## The problem
Go through the records and extract every line with the word "accomplish".
_ _ _ _ _
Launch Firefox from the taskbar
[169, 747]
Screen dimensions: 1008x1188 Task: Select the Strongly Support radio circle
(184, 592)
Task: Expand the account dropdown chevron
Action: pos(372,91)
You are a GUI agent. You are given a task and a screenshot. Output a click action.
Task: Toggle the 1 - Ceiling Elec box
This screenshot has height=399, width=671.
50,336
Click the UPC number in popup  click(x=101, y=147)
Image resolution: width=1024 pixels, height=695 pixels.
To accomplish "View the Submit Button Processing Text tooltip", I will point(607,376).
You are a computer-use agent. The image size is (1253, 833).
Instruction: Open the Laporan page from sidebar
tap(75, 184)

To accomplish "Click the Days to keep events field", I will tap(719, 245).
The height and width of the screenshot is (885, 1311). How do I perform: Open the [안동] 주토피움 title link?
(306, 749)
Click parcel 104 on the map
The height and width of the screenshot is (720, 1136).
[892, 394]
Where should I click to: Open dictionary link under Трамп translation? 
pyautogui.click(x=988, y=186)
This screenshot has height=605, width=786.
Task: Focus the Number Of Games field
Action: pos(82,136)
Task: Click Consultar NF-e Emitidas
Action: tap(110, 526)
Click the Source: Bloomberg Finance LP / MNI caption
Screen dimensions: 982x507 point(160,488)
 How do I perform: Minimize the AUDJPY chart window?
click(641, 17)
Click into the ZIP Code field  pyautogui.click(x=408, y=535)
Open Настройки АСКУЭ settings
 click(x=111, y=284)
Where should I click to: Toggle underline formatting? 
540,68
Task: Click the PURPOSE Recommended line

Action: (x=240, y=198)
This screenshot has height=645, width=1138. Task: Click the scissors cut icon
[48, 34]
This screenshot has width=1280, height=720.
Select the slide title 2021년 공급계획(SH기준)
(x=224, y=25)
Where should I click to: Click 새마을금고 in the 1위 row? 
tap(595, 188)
_ _ _ _ _
## Response for this exercise
To accomplish "View the Submit Button Processing Text tooltip", I will point(607,376).
To accomplish "Click the Days to keep events field", I will tap(719, 245).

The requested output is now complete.